Ходить-то я умел. И попросил папаню показать, как кататься на велосипеде.

— Будет время, — ответил он.

Я сел на велосипед; папаня придерживал багажник, а я крутил педали. Вперёд-назад. Вперёд-назад. Папаня думал, я наслаждаюсь, а я ненавидел этот велик. Стоило ему отпустить багажник, я покорно падал.

— Крути педали, крути педали, крути педали…

Я падал. Падал не по-настоящему, просто сползал с велосипеда или спускал на землю левую ногу. Папаня совсем расстроился и со словами «Не стараешься» забрал у меня велосипед.

— Давай лезь в седло.

Легко говорить «лезь в седло», а как? Велик-то у него. Папаня смекнул это, отдал мне велик. Я встал. Папаня молча взялся за багажник. Я крутил и крутил педали. Мы покатили по саду. Я набрал скорость, чего бояться, папаня же держит. Оглянулся — нет никого. Сразу рухнул, но ведь до того сколько сам проехал! Значит, могу. Значит, папаня не нужен. Значит, ну его, папаню.

Папаня и ушёл домой.

— Скоро настропалишься, — бросил он напоследок. Сам устал, наверное, и заленился.
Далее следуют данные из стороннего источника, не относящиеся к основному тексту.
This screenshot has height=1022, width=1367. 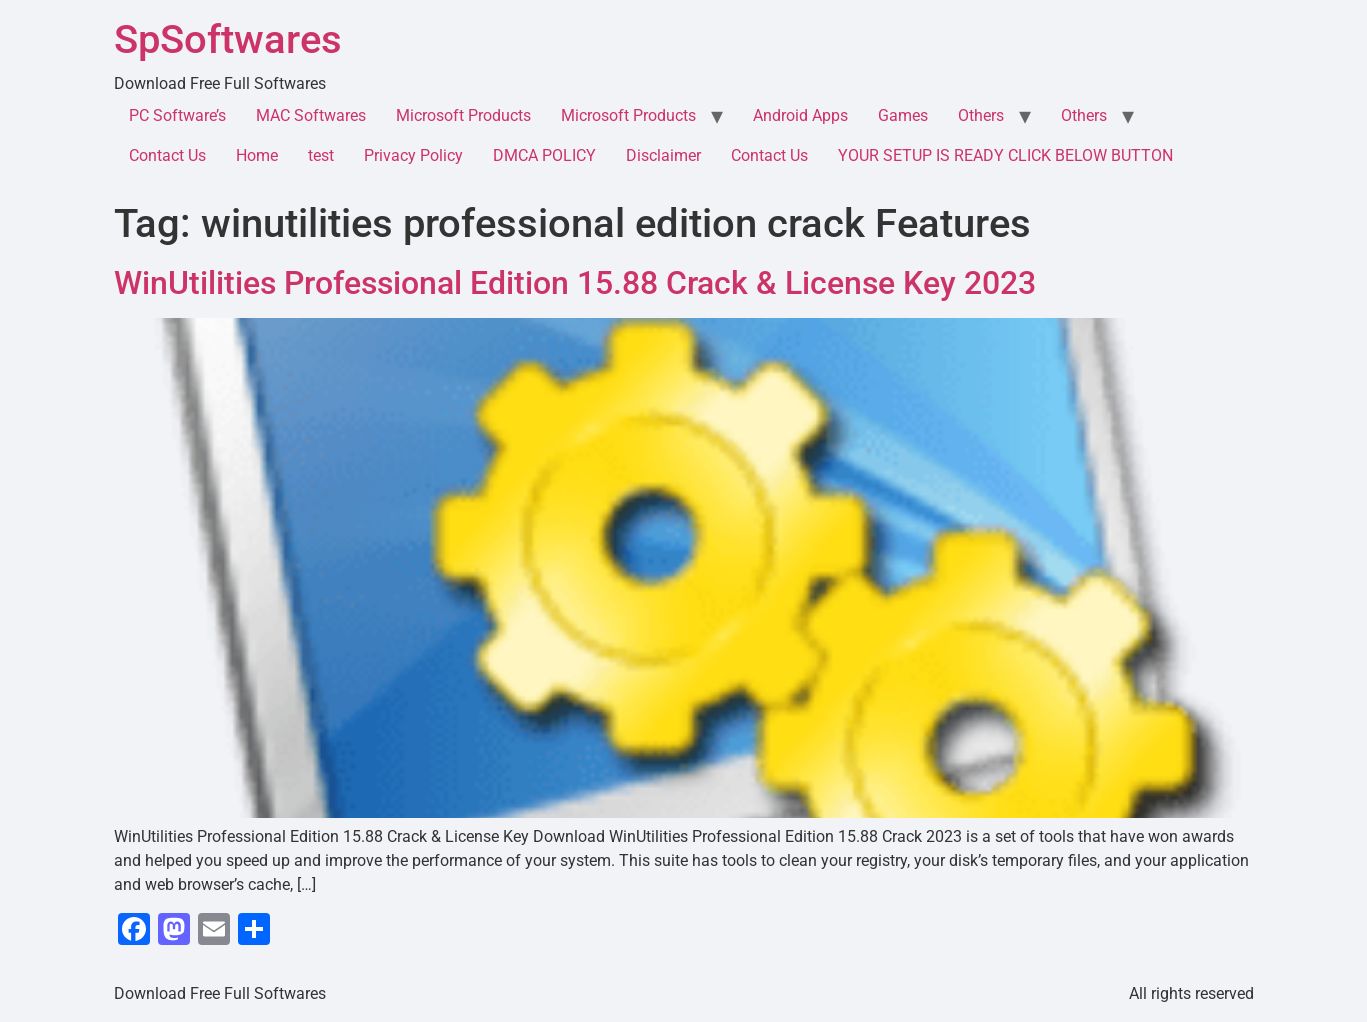 I want to click on Others, so click(x=981, y=115).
Я не падал. Раньше доезжал до ворот, слезал, поворачивал велосипед, снова садился. А теперь сам поворачивал, не падая. Три круга по саду. Чуть не врезался в изгородь. Но не падал.
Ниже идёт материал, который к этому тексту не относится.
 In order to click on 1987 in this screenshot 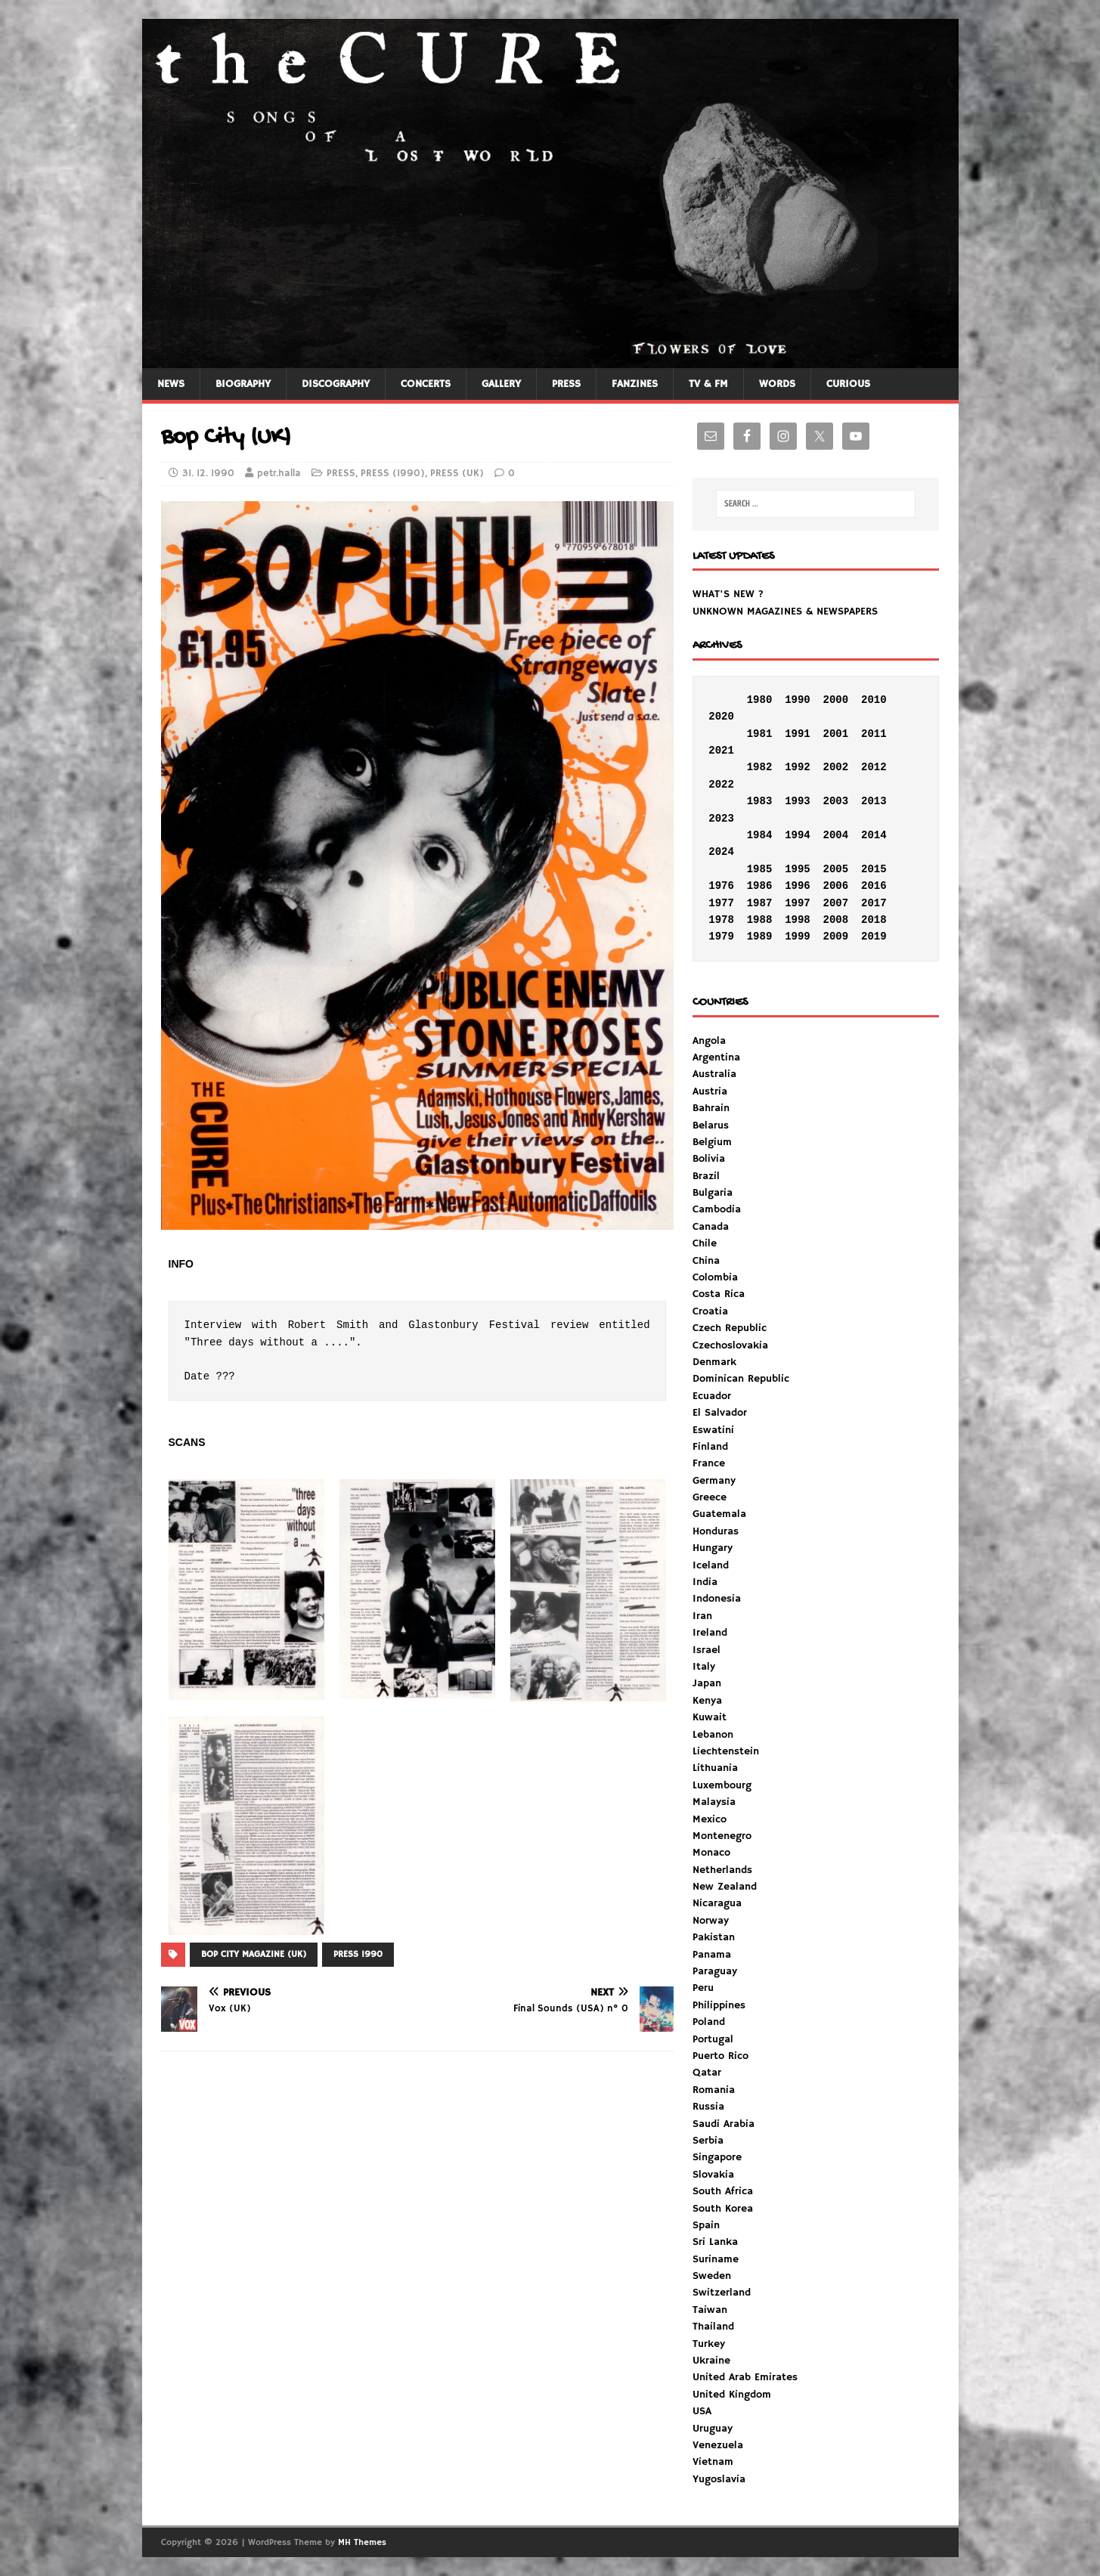, I will do `click(760, 903)`.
Мы правили в Приморском. Разбивали лагерь на крышах гаражей, разводили костры, несли дозор, готовились отразить нападение. В Приморском были другие мальчики, в основном младше, настоящие сопляки. Наши ровесники тоже оказались сопляками. Мы поймали одного мелкого и взяли его в заложники. Мы загнали его на конёк крыши, потом окружили, прижали к скату и надавали пенделей. Я размазал его по стенке.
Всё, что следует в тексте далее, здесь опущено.